##### Selected extract

The first story with the Living Lightning (whom I tied in with the Legion of Living Lightning, partly to acknowledge the name's ultimate source) was drawn by Paul Ryan in AVENGERS WEST COAST #63... but, while Paul was a splendid artist, I was unhappy with the way LL looked in that story. I had wanted a real "crackle" to him... his human figure far less "contained" by his electrical aura than, say, the Torch's was by his flame aura. I wanted the electricity to look as if it were constantly seeking to escape the bonds of the human figure, so that as he flew his legs basically disappeared into a Mighty-Mouse-like trail of electrical crackle. That look was achieved perfectly with Canadian artist Dave Ross drew him, starting in AVENGERS WEST COAST #74."

==Publication history==
Living Lightning first appeared in the story "When Lives the Lightning" in Avengers West Coast #63 (October, 1990), written by Dann Thomas and Roy Thomas, and illustrated by Paul Ryan. From 1991 to 1994, he began as an enemy of Avengers West Coast in Avengers West Coast #71–73 then became a member of the team and has made nineteen other appearances in this series with #74–80, #82, #84–90, #92, #96, #100, #102 and two in Avengers West Coast Annual #7–8.

In 1992, as an Avenger, he appeared in other titles of the crossover Operation: Galactic Storm with The Avengers #345, #347, Captain America #401, Quasar #33, Thor #445–446 and Wonder Man vol.2 #8–9.

During the same year, Miguel Santos played a role in the comic book limited series Infinity War with #1–3, 6 and several tie-ins. In 1993, he appeared in the sequel, Infinity Crusade with #1, #3–5 and the tie-in Web of Spider-Man with #104, #106.

In 1998, Living Lightning appeared in The Avengers #1–3.

##########
##### Provided records

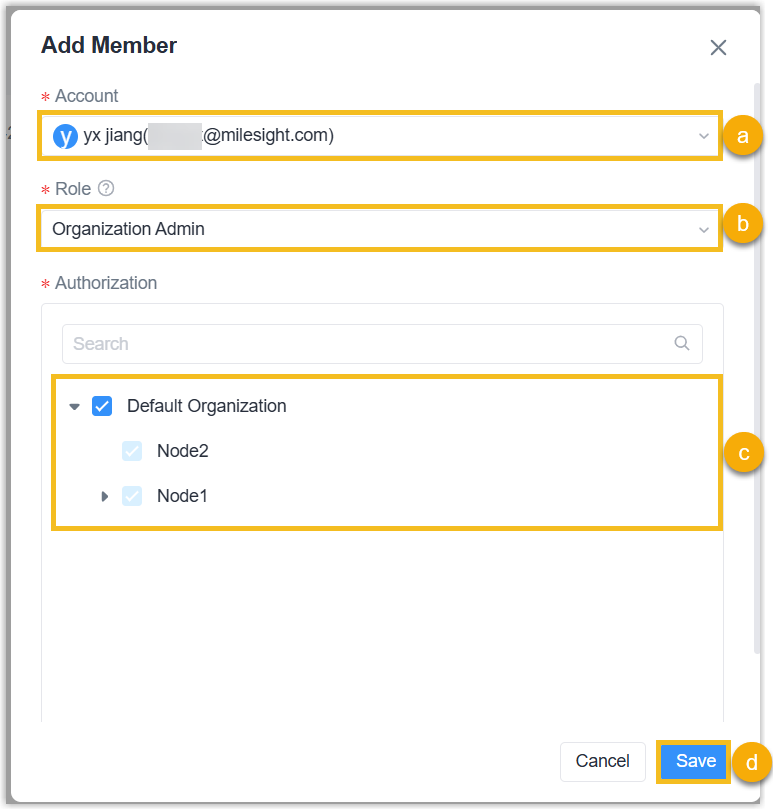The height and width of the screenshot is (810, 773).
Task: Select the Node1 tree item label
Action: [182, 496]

##########
##### Provided records

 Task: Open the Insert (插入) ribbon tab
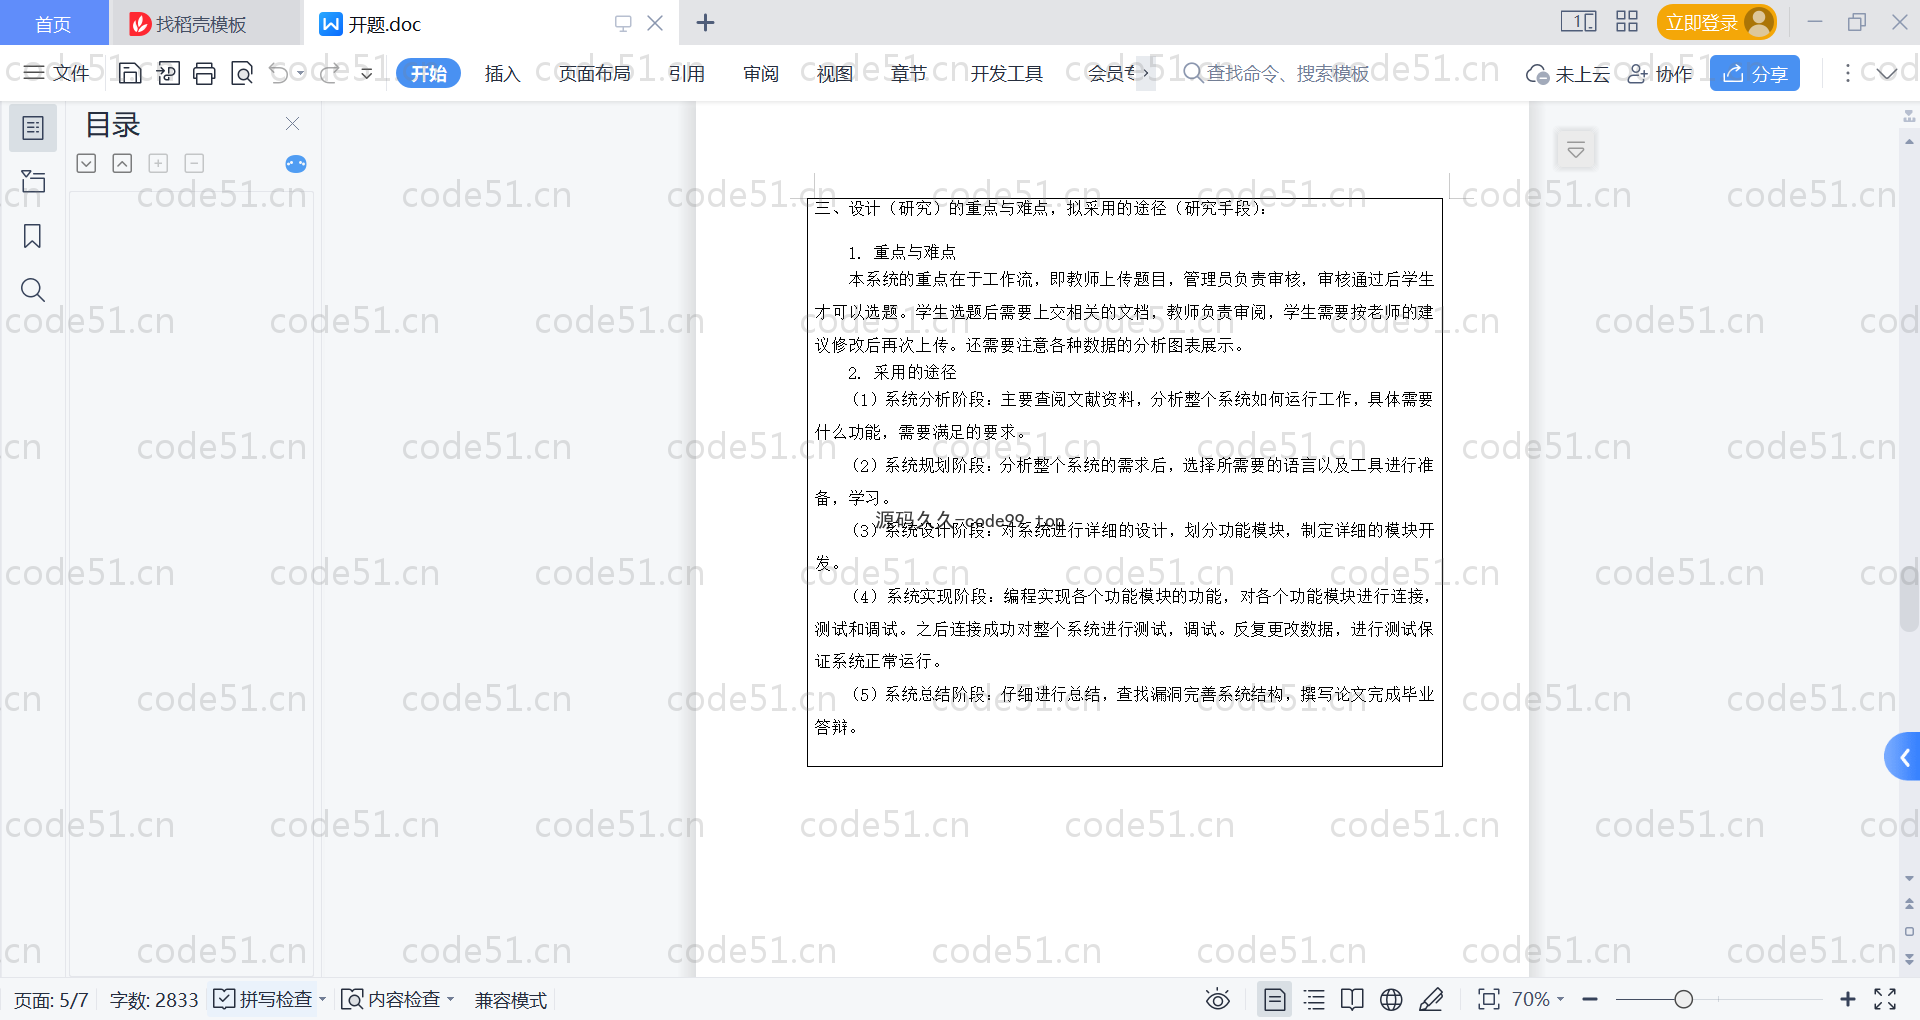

##########

The task: Transcribe the part of the Living Lightning text that begins with "In 1992, as" and runs up to and including "with #104, #106.".

Solved problem:
In 1992, as an Avenger, he appeared in other titles of the crossover Operation: Galactic Storm with The Avengers #345, #347, Captain America #401, Quasar #33, Thor #445–446 and Wonder Man vol.2 #8–9.

During the same year, Miguel Santos played a role in the comic book limited series Infinity War with #1–3, 6 and several tie-ins. In 1993, he appeared in the sequel, Infinity Crusade with #1, #3–5 and the tie-in Web of Spider-Man with #104, #106.